--- TEXTAUSZUG ---
Die belangte Behörde stützt sich in ihrer Gegenschrift im wesentlichen darauf, dass zur Beseitigung von Baugebrechen grundsätzlich dem Instandsetzungsauftrag der Vorrang vor dem Abtragungsauftrag gebühre. Eine Überprüfung der Frage, ob die Instandsetzung dem Hauseigentümer wirtschaftlich zugemutet werden könne, komme nur dann in Betracht, wenn aus dem Gesamtverhalten des Hauseigentümers eindeutig erkennbar sei, dass er unter allen Umständen bereit sei, das Gebäude nach Freimachung der Mietobjekte abzutragen, was er dadurch dartun müsse, dass er eine Kündigung der Bestandverträge wegen wirtschaftlicher Abbruchreife einleite und eine Abbruchbewilligung erwirke. Im übrigen stehe dem Hauseigentümer kein subjektives öffentliches Recht auf Erteilung eines Abtragungsauftrages zu, weil es sich dabei um einen Polizeibefehl handle. Da das Vorliegen der Bauschäden und deren Qualifikation als Baugebrechen unbestritten geblieben sei, die Ernstlichkeit des Abtragungswillens aber nicht entsprechend dargetan worden sei, sei die belangte Behörde berechtigt gewesen, den Instandsetzungsauftrag der ersten Instanz ohne Prüfung der wirtschaftlichen Zumutbarkeit der Instandsetzung aufrechtzuerhalten.
Sowohl die Beschwerdeführerin als auch die belangte Behörde berufen sich in ihren Schriftsätzen auf die im folgenden noch darzustellende Judikatur des Verwaltungsgerichtshofes.
--- ERFASSTE DATEN ---
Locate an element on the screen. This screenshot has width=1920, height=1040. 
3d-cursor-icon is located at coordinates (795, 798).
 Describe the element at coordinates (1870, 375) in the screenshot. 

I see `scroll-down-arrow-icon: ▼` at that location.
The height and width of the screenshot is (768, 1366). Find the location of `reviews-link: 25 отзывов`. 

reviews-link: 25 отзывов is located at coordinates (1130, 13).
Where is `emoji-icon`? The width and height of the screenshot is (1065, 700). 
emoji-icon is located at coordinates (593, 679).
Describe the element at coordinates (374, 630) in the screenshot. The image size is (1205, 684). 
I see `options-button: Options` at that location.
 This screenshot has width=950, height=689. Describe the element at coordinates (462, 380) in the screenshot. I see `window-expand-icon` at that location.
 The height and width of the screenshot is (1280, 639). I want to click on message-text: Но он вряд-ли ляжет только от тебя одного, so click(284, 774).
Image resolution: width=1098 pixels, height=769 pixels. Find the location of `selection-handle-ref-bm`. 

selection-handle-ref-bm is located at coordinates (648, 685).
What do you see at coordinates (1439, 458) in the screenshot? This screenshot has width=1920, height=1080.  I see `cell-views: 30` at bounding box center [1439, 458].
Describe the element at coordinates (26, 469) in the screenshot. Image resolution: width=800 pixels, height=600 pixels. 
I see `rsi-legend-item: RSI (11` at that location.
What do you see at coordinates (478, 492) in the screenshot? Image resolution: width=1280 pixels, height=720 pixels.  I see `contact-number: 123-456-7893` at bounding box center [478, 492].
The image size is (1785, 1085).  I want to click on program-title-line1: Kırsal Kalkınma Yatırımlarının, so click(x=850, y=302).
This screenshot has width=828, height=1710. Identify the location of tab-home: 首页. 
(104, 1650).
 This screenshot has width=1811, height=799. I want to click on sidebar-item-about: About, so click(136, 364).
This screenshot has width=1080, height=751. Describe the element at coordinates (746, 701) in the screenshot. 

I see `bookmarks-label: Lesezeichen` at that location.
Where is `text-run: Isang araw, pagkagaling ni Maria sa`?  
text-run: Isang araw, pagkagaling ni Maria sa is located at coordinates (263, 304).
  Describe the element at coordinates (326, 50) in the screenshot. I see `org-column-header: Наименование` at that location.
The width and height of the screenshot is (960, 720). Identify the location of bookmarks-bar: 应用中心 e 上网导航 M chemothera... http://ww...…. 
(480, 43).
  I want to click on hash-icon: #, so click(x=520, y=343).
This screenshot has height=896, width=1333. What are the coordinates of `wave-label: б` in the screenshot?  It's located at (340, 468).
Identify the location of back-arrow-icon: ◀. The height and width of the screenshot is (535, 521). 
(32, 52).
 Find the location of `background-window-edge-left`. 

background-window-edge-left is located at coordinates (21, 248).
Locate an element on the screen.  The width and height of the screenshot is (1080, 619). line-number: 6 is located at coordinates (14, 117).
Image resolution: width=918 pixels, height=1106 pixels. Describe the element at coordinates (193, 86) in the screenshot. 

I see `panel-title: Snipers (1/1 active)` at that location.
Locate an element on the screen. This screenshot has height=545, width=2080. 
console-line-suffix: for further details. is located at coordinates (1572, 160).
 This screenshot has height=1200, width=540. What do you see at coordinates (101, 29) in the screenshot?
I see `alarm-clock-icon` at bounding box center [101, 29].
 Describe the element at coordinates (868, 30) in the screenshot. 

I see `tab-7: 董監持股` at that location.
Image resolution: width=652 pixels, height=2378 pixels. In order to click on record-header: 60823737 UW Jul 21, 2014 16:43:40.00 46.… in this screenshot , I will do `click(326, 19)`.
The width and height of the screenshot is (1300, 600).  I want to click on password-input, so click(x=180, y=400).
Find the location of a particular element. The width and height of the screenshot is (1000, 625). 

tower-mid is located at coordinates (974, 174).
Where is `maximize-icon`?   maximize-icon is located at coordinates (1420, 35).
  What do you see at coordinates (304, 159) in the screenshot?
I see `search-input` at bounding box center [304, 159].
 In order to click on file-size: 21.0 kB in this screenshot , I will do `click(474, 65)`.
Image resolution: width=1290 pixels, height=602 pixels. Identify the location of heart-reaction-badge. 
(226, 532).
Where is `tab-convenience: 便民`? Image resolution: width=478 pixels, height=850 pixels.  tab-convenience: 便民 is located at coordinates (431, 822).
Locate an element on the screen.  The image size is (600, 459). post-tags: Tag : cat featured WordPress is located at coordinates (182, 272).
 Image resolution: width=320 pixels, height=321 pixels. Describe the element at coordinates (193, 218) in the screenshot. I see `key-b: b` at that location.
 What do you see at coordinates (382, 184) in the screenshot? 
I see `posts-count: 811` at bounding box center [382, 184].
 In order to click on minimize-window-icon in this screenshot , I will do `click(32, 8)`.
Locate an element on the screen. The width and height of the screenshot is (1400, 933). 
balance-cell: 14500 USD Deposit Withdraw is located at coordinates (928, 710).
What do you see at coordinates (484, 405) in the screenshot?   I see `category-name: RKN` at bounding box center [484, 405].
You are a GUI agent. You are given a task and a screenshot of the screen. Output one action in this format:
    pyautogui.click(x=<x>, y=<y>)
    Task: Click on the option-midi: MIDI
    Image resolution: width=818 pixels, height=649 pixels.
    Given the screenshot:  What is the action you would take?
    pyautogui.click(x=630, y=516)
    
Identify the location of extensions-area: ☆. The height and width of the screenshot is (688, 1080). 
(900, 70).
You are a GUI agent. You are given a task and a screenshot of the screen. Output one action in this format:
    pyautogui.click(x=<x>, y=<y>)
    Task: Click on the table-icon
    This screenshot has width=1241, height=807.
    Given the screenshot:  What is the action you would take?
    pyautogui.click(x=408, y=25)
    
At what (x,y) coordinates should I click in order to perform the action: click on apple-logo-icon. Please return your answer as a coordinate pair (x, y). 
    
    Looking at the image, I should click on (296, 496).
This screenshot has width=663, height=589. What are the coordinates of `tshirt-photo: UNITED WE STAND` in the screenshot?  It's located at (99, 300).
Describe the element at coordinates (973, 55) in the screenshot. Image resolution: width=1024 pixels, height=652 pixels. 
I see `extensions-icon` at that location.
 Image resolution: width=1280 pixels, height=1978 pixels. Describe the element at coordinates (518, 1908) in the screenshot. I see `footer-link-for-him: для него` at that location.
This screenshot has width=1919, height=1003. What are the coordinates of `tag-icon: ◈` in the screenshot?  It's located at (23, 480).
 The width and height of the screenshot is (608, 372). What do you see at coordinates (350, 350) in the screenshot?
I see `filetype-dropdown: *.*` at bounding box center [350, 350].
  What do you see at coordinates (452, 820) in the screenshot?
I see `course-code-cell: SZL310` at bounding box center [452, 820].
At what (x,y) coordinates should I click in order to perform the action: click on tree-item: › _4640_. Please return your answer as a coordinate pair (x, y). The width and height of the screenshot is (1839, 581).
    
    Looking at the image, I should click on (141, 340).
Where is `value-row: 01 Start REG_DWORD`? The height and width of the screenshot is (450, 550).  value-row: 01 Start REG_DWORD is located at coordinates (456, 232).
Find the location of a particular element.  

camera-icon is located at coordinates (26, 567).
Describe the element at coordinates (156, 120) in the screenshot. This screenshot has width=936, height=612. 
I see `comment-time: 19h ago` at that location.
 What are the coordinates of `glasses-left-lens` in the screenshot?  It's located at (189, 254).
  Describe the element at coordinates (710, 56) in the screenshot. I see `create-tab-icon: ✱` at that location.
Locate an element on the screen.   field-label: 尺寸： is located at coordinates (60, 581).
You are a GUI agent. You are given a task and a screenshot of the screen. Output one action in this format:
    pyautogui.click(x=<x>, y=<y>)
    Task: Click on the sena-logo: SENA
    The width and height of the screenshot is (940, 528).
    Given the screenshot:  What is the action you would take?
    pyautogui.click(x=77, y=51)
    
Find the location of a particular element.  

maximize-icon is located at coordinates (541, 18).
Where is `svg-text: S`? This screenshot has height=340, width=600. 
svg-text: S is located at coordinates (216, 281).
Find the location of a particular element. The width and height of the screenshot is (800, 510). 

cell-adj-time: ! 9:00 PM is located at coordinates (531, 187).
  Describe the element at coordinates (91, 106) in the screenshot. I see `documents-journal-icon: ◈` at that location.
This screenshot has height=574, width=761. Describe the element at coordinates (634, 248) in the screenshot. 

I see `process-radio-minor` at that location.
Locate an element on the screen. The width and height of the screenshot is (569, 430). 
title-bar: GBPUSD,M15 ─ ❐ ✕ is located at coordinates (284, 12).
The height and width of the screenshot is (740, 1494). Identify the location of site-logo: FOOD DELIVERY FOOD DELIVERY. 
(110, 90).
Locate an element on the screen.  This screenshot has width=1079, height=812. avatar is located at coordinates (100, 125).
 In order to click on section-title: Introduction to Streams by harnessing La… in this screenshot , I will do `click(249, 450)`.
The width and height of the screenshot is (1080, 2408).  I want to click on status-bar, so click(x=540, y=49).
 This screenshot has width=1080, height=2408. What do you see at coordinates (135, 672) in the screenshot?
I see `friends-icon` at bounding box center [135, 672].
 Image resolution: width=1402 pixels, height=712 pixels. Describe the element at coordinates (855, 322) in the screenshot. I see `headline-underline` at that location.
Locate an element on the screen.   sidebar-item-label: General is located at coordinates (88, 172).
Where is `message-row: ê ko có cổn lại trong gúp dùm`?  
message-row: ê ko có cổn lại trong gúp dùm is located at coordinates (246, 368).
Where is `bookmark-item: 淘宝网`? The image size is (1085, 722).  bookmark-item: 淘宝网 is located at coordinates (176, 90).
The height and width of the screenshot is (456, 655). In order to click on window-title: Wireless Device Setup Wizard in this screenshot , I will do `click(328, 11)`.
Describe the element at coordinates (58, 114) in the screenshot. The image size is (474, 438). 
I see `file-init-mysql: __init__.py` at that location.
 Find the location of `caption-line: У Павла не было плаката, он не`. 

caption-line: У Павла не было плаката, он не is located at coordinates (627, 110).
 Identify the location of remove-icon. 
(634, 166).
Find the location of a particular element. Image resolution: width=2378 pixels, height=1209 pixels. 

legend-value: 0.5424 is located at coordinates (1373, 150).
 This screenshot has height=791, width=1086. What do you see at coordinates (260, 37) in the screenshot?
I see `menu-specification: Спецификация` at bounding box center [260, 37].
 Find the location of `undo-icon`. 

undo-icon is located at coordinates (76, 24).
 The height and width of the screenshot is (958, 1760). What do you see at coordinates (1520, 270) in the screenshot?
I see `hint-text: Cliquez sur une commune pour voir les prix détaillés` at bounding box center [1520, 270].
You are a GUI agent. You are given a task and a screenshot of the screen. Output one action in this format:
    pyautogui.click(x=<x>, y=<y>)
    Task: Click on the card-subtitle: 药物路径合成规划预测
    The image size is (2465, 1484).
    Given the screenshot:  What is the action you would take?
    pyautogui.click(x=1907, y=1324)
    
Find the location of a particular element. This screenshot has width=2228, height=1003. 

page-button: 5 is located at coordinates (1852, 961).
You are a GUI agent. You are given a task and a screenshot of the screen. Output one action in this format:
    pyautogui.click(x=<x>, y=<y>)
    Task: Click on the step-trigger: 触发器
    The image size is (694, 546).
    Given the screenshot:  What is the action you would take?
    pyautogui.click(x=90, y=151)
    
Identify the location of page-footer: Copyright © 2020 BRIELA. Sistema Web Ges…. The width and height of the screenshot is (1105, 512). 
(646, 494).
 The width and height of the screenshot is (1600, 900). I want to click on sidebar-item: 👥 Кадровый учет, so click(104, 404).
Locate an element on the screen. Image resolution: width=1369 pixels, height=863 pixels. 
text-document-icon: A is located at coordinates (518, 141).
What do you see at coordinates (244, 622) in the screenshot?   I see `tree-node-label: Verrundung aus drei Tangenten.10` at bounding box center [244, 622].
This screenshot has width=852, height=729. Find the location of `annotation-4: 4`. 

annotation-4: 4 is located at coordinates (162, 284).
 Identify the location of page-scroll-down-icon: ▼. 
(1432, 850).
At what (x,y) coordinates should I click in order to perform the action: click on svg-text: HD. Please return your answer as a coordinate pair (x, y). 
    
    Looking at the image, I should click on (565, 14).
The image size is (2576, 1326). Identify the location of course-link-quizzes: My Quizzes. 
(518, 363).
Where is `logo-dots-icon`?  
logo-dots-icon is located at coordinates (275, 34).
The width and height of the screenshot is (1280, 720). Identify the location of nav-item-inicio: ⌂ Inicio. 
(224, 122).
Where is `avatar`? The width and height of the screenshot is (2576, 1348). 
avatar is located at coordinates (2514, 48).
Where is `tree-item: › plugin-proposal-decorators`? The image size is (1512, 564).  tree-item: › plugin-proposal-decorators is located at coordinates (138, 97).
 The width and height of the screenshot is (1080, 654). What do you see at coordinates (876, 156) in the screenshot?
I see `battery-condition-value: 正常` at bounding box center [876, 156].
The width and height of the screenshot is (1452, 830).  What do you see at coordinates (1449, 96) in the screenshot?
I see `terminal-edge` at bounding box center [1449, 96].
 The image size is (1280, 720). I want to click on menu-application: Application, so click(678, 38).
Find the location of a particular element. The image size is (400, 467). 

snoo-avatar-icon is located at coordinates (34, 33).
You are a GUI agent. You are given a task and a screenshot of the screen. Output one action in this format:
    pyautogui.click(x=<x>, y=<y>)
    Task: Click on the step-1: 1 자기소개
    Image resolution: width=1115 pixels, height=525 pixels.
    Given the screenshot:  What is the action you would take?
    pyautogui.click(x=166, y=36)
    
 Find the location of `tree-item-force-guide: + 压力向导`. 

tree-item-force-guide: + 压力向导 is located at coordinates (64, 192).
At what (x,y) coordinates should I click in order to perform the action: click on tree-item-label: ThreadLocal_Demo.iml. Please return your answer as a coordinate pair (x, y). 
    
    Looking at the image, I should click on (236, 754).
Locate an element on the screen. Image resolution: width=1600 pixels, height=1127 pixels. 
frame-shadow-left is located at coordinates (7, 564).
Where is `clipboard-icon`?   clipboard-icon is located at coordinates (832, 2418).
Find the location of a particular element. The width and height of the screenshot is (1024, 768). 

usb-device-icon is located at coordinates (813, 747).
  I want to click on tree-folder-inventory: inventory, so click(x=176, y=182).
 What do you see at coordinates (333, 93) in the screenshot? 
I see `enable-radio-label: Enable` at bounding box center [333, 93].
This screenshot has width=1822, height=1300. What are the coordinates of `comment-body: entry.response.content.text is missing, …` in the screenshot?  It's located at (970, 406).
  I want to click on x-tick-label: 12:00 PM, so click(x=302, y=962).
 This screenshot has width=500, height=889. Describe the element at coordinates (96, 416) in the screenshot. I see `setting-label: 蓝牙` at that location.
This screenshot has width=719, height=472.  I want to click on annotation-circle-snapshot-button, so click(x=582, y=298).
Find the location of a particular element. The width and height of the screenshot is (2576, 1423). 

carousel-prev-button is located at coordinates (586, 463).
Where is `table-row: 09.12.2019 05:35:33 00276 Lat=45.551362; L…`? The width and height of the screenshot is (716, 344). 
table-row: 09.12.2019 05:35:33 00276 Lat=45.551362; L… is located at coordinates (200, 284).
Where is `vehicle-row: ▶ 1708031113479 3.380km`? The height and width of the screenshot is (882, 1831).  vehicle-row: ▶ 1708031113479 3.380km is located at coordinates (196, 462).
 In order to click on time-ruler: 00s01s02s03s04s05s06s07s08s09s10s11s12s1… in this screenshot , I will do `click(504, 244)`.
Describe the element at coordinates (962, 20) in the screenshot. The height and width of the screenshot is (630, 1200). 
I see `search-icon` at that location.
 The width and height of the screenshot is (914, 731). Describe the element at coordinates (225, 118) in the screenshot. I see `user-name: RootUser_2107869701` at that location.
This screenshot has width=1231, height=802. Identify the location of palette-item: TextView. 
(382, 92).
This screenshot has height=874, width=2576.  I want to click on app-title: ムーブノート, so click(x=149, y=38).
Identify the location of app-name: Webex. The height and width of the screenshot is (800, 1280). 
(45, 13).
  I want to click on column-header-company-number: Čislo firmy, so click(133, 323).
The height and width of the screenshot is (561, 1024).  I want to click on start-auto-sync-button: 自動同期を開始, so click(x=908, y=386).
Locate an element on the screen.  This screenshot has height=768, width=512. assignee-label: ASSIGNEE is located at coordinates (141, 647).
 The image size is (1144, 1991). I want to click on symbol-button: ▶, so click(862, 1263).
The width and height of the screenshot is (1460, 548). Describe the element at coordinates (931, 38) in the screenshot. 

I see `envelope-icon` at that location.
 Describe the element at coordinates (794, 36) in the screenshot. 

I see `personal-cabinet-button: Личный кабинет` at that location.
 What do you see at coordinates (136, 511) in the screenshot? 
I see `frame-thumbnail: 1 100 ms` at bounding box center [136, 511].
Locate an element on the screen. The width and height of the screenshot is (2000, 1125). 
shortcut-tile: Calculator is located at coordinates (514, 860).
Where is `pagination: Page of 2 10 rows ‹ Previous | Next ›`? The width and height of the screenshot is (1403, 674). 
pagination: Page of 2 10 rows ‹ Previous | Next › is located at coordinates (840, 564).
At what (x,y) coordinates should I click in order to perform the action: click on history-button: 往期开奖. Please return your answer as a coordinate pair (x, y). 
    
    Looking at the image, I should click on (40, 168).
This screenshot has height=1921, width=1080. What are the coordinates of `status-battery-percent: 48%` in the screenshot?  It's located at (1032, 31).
---
[ARBEITSAUFTRAG 1]: Prüfen Sie anhand des Textes über den Instandsetzungsauftrag, ob diese Aussagen zutreffen: (a) Die Behörde meint, dem Abtragungsauftrag gebühre grundsätzlich der Vorrang vor dem Instandsetzungsauftrag. (b) Nach Ansicht der Behörde steht dem Hauseigentümer kein subjektives öffentliches Recht auf Erteilung eines Abtragungsauftrages zu. (c) Das Vorliegen der Bauschäden wurde bestritten. Antworten Sie jeweils mit Ja oder Nein und zitieren Sie wörtlich die entscheidenden Worte.
[ARBEITSAUFTRAG 2]: Schreiben Sie aus dem Text über den Instandsetzungsauftrag den Abschnitt ab, der mit den Worten „Sowohl die Beschwerdeführerin“ beginnt und mit „Judikatur des Verwaltungsgerichtshofes.“ endet.
[ARBEITSAUFTRAG 3]: Knüpfen Sie an den Text über den Instandsetzungsauftrag an und setzen Sie ihn nach seinem letzten Satz fort.
Die Zeilen sind dabei ohne Bedeutung.

[SCHRIFTLICHE ANTWORT 1]:
(a) Nein: „dass zur Beseitigung von Baugebrechen grundsätzlich dem Instandsetzungsauftrag der Vorrang vor dem Abtragungsauftrag gebühre“
(b) Ja: „Im übrigen stehe dem Hauseigentümer kein subjektives öffentliches Recht auf Erteilung eines Abtragungsauftrages zu“
(c) Nein: „Da das Vorliegen der Bauschäden und deren Qualifikation als Baugebrechen unbestritten geblieben sei“

[SCHRIFTLICHE ANTWORT 2]:
Sowohl die Beschwerdeführerin als auch die belangte Behörde berufen sich in ihren Schriftsätzen auf die im folgenden noch darzustellende Judikatur des Verwaltungsgerichtshofes.

[SCHRIFTLICHE ANTWORT 3]:
Der Verwaltungsgerichtshof hat erwogen:
Gemäß § 129 Abs. 2 der Bauordnung für Wien hat der Eigentümer (jeder Miteigentümer) dafür zu sorgen, dass die Baulichkeiten und die dazugehörigen Anlagen (Vorgärten, Hofanlagen, Einfriedungen u. dgl.) in gutem, der Baubewilligung und den Vorschriften dieser Bauordnung entsprechendem Zustand erhalten werden. Gemäß § 129 Abs. 4 der Bauordnung für Wien hat die Behörde nötigenfalls den Hauseigentümer zur Behebung von Gebrechen unter Gewährung einer angemessenen Frist zu verhalten; sie verfügt die aus öffentlichen Rücksichten notwendige Beseitigung von Baugebrechen und ordnet erforderlichenfalls die Sicherungsmaßnahmen, die Räumung oder den Abbruch von Gebäuden oder Gebäudeteilen an. Ist die Beseitigung eines Gebäudes aus städtebaulichen, gesundheitlichen oder Verkehrsrücksichten geboten, so kann die Behörde dessen Abbruch auftragen, wenn es infolge von Baugebrechen zu mehr als der Hälfte des umbauten Raumes unbenützbar ist.
Grundvoraussetzung für ein Einschreiten der Baubehörde nach § 129 Abs. 4 BO ist es also, dass dies nötig ist. Der im ersten Halbsatz dieser Gesetzesstelle verwendete unbestimmte Rechtsbegriff "nötigenfalls" kann nun in diesem Zusammenhang nichts anderes bedeuten, als dass zu prüfen ist, ob der Hauseigentümer seine gesetzliche Instandhaltungspflicht nach § 129 Abs. 2 BO verletzt hat; wollte man diesem Begriff eine weiter gehende Bedeutung unterstellen, so würden damit die weiteren im Gesetze festgelegten Voraussetzungen für ein behördliches Eingreifen überflüssig und sohin sinnlos.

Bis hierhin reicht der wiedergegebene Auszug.